I love the model seders we do at TRT, but they also present me with a dilemma. I think there is something magical and wonderful in rediscovering holiday foods only when it is appropriate to eat them. I eat hamentashen on Purim, latkes during Hanukkah, blintzes on Shavuot and yes, matzah on Pesach.
That first bite that we taste just before the meal takes me back as surely as a trip in a time machine. I can see the Egyptians bearing down on us as we run for our lives toward the Sea of Reeds. I can feel the dough baking in the hot sun. I can hear the resonance of a frightened people who think they will die in the desert, with just manna to sustain them. I can taste our communal story in every single bite of matzah.
But preparing for Pesach also brings me back to when our boys were small, and they wondered why we were turning the house upside down, changing dishes, boiling silverware, scrubbing the cupboards and throwing out their favorite cereals. I would tempt them with “matzah pizza” and “matzah lasagna,” allowing each one to choose a favorite layer of vegetable. We would make sheets of chocolate-covered matzah and roll dozens of matzah balls for the soup.
When we did this together, it didn’t matter that we had exhausted ourselves: in the end, we had woven memory into every smell, every taste, every texture. Family memory with a Jewish theme.
Sure, anyone can make “matzah pizza” in June, but it doesn’t taste the same. And it doesn’t feel right to me to recall why the food is tied to a specific holiday in a specific season, when we are months away from celebrating it and the story underlying the holiday hasn’t unfolded yet this year.
Our students learn that there is a time and place for everything, and we reinforce the message when we look forward to the smells and tastes and rituals of each Jewish holiday. It actually makes the relatively short period of eating festive foods special, or sacred. And sacred time is worth preserving - within families and generations of families.
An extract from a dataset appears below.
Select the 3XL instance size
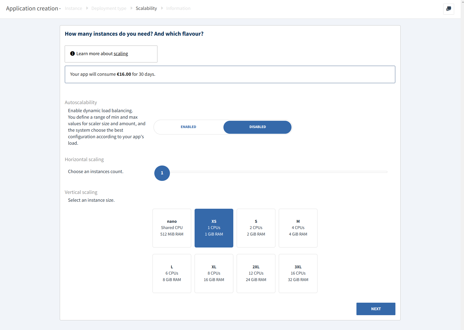 coord(298,273)
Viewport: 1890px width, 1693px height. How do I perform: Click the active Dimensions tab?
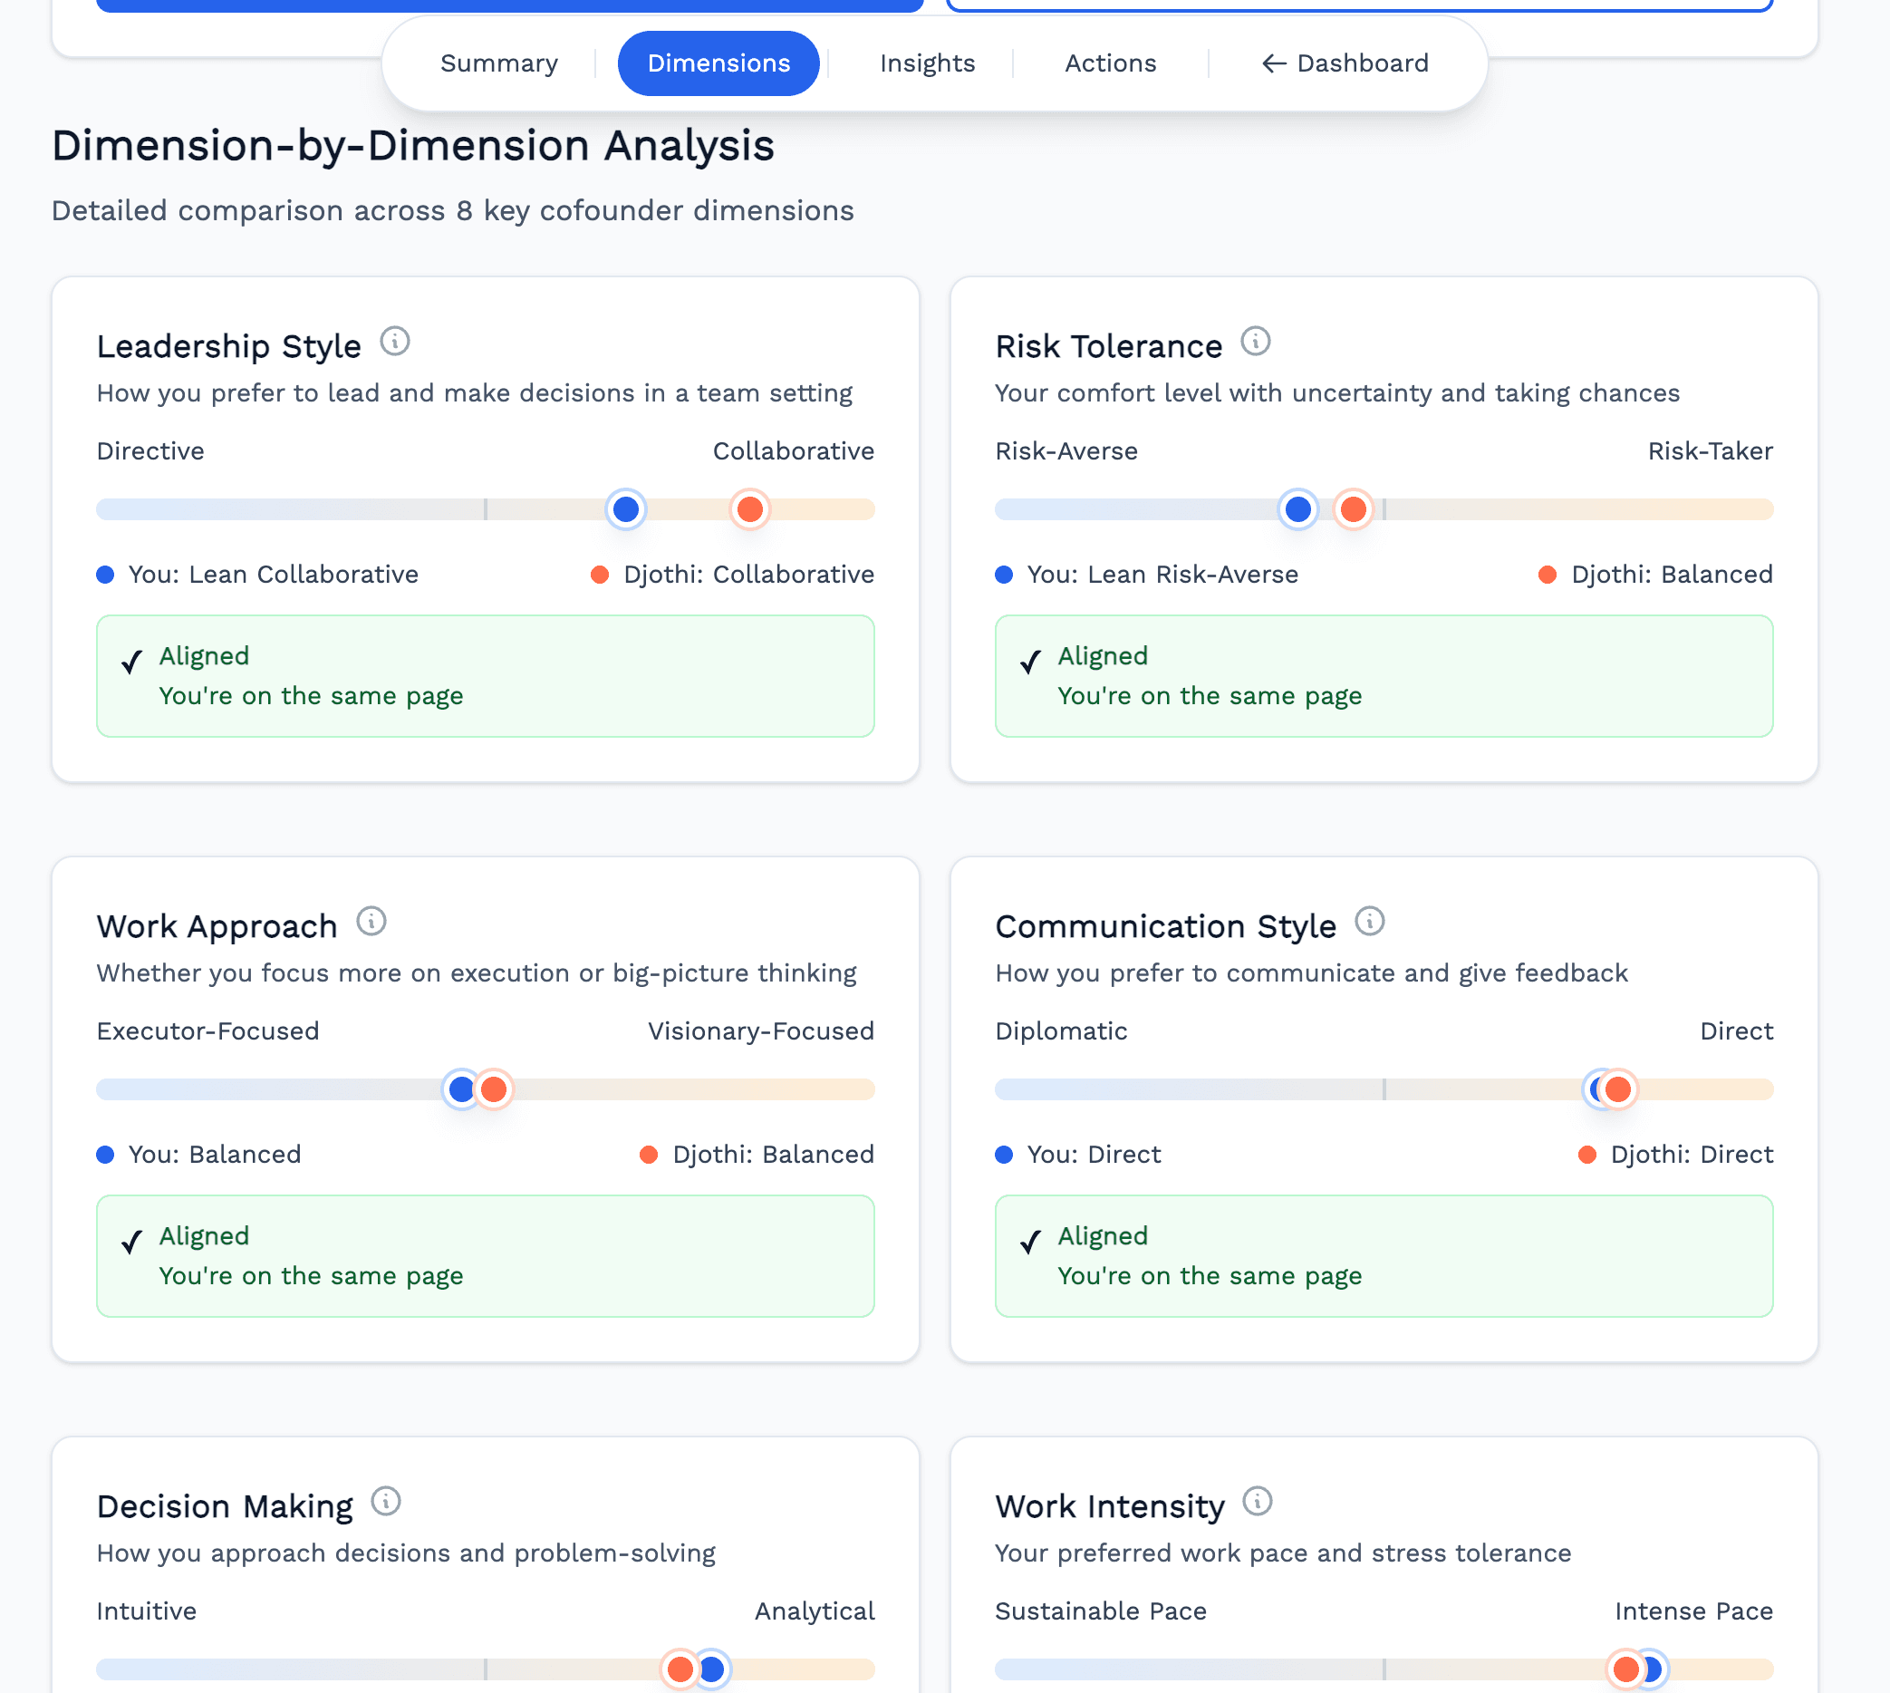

This March (!), as you prepare for the holiday that marks our journey from slavery to freedom, whether you are doing so with children young or grown, let your taste buds be surprised by that first delicious bite. If your grandmother made gefilte fish that was extraordinary and you remember her smile as she saw your first taste, find a recipe that will elicit a similar reaction in your children or grandchildren, nieces or nephews. Years from now, when they first sip a soup with knaidlach whose special recipe you thought up, they will not only relive the journey from Egypt into freedom, they will bring you with them.